Harvard-educated Tshering Tobgay was seeking a second term in the polls, but his party lost out to two rival parties, which will contest a run-off on Oct 18, reported Agence France-Presse (AFP).
Election officials said Druk Phuensum Tshogpa (DPT), which won Bhutan’s first election when the kingdom transitioned to democracy i n 2008, attracted nearly 93,000 votes, narrowly beating Druk Nyamrup Tshogpa (DNT).
Bhutanese voters have changed their government in every general election since the first one in 2008, reported news website The Wire.
“I congratulate DNT and DPT and their candidates (on) their outstanding performance,” Mr Tobgay posted on Twitter. The 52-year-old mountain-biking enthusiast and his People’s Democratic Party (PDP) won power in 2013.
DNT party chief Lotay Tshering said he was surprised by the PDP’s poor showing. A urologist, he led his campaign on the theme of narrowing the wealth gap and tackling unemployment.
DPT president Pema Gyamtsho, who was the leader of the opposition in the previous National Assem- bly, suggested the poor result for the PDP may have been due to the “anti-incumbency factor”.
More than 291,000 people cast their votes in last Saturday’s polls for a 66 per cent turnout of registered voters, an election official told AFP.
It appeared that a large turnout among the high number of registered postal voters was decisive in the result, reported The Wire.
Postal voters accounted for 30 per cent of the total registered 438,663 voters, compared with just 12.7 per cent in National Assembly elections held in 2013.
The 81.1 per cent turnout among postal voters was much higher than the overall voter turnout.
Bhutan has tried to shield itself from the downsides of modernisa- tion, striving for “gross national happiness” over gross domestic product growth, maintaining a carbon-negative economy and keeping tourist numbers down with a daily fee of US$250 (S$340) per visitor in high season, reported AFP.
The 800,000 inhabitants of Switzerland-size Bhutan got television in 1999, and democracy arrived only in 2008, when its “dragon king” monarchy ceded absolute power.
Corruption, rural poverty, youth unemployment and the prevalence of criminal gangs remain challenges for Bhutan’s economy.
During the last election campaign in 2013, India abruptly withdrew subsidies for kerosene and cooking gas imports, in what was seen as an attempt to coerce a change of government.

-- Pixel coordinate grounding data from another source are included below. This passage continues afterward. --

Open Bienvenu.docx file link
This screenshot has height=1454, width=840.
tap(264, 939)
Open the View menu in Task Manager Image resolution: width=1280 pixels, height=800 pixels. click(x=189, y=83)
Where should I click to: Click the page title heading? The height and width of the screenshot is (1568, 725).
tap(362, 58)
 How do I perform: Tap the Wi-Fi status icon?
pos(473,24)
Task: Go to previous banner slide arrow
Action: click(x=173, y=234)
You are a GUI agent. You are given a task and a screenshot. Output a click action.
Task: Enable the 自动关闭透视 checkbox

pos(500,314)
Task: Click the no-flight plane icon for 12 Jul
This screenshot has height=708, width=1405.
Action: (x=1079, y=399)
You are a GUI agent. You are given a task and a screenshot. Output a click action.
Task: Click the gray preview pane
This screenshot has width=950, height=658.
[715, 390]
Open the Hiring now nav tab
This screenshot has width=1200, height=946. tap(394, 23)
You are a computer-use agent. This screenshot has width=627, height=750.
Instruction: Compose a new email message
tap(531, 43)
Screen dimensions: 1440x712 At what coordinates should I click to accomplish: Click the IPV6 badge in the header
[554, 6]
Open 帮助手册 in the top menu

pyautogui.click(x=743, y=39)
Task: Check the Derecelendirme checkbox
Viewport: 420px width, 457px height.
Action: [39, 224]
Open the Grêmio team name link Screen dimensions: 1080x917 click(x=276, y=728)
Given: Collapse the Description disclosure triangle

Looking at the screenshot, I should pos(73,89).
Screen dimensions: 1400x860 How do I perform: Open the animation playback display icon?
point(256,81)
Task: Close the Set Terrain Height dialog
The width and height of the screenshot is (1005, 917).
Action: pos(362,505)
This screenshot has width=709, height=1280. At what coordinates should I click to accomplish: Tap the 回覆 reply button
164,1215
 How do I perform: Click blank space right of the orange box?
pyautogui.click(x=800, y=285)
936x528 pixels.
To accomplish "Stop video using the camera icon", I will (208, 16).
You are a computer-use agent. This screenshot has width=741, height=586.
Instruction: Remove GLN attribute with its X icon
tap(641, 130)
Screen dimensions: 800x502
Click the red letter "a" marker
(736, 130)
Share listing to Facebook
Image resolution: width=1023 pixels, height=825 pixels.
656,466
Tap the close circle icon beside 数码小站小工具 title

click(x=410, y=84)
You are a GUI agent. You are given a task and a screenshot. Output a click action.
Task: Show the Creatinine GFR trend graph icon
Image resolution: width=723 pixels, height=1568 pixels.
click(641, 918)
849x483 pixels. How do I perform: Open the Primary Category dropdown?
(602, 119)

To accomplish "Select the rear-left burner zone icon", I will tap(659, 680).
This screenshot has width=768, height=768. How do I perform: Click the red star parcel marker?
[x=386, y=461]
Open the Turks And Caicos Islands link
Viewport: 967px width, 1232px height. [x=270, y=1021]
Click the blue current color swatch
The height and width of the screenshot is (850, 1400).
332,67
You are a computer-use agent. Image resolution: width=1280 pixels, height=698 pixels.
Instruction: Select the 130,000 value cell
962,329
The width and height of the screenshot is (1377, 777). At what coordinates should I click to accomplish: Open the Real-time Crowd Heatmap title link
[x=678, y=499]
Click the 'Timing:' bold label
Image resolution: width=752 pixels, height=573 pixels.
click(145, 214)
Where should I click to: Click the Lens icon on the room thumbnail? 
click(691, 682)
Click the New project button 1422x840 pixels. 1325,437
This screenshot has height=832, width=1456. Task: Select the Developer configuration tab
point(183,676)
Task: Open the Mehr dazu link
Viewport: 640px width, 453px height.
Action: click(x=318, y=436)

India is unhappy about China’s growing influence in Bhutan.
Last year, India and China became embroiled in a military stand-off over the Doklam plateau in the Himalayas, claimed by both China and Bhutan.
New Delhi does not claim the territory but has a military presence in Bhutan. It stepped in to prevent the Chinese from building a road there, prompting Beijing to accuse it of trespassing on Chinese soil.
Bhutan Prime Minister Tshering Tobgay was seeking a second term, but has conceded defeat.